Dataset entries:

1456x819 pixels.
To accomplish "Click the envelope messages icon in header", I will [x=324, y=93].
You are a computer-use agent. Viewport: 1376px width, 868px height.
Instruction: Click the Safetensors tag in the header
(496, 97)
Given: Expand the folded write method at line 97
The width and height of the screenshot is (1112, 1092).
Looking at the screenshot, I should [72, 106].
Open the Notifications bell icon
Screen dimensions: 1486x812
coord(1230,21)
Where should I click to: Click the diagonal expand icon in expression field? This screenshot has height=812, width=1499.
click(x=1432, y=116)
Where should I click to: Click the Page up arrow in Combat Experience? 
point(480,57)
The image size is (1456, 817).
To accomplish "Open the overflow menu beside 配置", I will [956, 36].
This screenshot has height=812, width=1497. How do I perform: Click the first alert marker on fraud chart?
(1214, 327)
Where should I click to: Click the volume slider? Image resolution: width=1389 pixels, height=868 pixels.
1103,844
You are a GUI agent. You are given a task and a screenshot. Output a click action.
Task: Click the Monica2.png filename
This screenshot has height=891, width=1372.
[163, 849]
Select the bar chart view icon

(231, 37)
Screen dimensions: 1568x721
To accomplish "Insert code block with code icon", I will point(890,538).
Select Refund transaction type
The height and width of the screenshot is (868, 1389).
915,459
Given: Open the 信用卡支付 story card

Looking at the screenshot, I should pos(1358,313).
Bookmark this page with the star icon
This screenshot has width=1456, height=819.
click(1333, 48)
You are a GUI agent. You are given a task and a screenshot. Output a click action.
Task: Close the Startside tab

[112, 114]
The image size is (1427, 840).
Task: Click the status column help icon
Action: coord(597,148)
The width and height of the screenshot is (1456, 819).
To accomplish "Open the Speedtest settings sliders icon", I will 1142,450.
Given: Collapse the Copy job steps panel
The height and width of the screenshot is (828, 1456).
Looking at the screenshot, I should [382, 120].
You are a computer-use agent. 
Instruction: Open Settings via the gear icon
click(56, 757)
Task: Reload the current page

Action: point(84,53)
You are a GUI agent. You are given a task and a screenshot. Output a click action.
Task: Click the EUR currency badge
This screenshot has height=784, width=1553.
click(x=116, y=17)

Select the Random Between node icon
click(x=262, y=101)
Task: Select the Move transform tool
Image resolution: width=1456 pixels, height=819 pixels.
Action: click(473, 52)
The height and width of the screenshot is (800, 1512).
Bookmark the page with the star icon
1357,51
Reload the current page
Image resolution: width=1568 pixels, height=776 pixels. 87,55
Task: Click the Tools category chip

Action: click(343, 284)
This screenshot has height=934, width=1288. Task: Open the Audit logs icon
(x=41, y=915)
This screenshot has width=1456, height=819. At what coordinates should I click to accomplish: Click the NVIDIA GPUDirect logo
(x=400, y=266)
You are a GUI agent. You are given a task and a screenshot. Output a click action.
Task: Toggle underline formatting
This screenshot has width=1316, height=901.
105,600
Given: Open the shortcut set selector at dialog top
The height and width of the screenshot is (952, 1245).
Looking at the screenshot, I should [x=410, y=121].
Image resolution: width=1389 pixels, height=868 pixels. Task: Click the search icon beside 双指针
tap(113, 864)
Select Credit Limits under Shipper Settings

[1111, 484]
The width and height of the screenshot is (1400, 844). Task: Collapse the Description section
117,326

Work to be completed:
Retyping the data above exactly and in full is the task.

Your solution:
1456x819 pixels.
To accomplish "Click the envelope messages icon in header", I will [x=324, y=93].
You are a computer-use agent. Viewport: 1376px width, 868px height.
Instruction: Click the Safetensors tag in the header
(496, 97)
Given: Expand the folded write method at line 97
The width and height of the screenshot is (1112, 1092).
Looking at the screenshot, I should [72, 106].
Open the Notifications bell icon
Screen dimensions: 1486x812
coord(1230,21)
Where should I click to: Click the diagonal expand icon in expression field? This screenshot has height=812, width=1499.
click(x=1432, y=116)
Where should I click to: Click the Page up arrow in Combat Experience? 
point(480,57)
The image size is (1456, 817).
To accomplish "Open the overflow menu beside 配置", I will [956, 36].
This screenshot has height=812, width=1497. How do I perform: Click the first alert marker on fraud chart?
(1214, 327)
Where should I click to: Click the volume slider? Image resolution: width=1389 pixels, height=868 pixels.
1103,844
You are a GUI agent. You are given a task and a screenshot. Output a click action.
Task: Click the Monica2.png filename
This screenshot has height=891, width=1372.
[163, 849]
Select the bar chart view icon

(231, 37)
Screen dimensions: 1568x721
To accomplish "Insert code block with code icon", I will point(890,538).
Select Refund transaction type
The height and width of the screenshot is (868, 1389).
915,459
Given: Open the 信用卡支付 story card

Looking at the screenshot, I should pos(1358,313).
Bookmark this page with the star icon
This screenshot has width=1456, height=819.
click(1333, 48)
You are a GUI agent. You are given a task and a screenshot. Output a click action.
Task: Close the Startside tab

[112, 114]
The image size is (1427, 840).
Task: Click the status column help icon
Action: coord(597,148)
The width and height of the screenshot is (1456, 819).
To accomplish "Open the Speedtest settings sliders icon", I will 1142,450.
Given: Collapse the Copy job steps panel
The height and width of the screenshot is (828, 1456).
Looking at the screenshot, I should [382, 120].
You are a computer-use agent. 
Instruction: Open Settings via the gear icon
click(56, 757)
Task: Reload the current page

Action: point(84,53)
You are a GUI agent. You are given a task and a screenshot. Output a click action.
Task: Click the EUR currency badge
This screenshot has height=784, width=1553.
click(x=116, y=17)

Select the Random Between node icon
click(x=262, y=101)
Task: Select the Move transform tool
Image resolution: width=1456 pixels, height=819 pixels.
Action: click(473, 52)
The height and width of the screenshot is (800, 1512).
Bookmark the page with the star icon
1357,51
Reload the current page
Image resolution: width=1568 pixels, height=776 pixels. 87,55
Task: Click the Tools category chip

Action: click(343, 284)
This screenshot has height=934, width=1288. Task: Open the Audit logs icon
(x=41, y=915)
This screenshot has width=1456, height=819. At what coordinates should I click to accomplish: Click the NVIDIA GPUDirect logo
(x=400, y=266)
You are a GUI agent. You are given a task and a screenshot. Output a click action.
Task: Toggle underline formatting
This screenshot has width=1316, height=901.
105,600
Given: Open the shortcut set selector at dialog top
The height and width of the screenshot is (952, 1245).
Looking at the screenshot, I should [x=410, y=121].
Image resolution: width=1389 pixels, height=868 pixels. Task: Click the search icon beside 双指针
tap(113, 864)
Select Credit Limits under Shipper Settings

[1111, 484]
The width and height of the screenshot is (1400, 844). Task: Collapse the Description section
117,326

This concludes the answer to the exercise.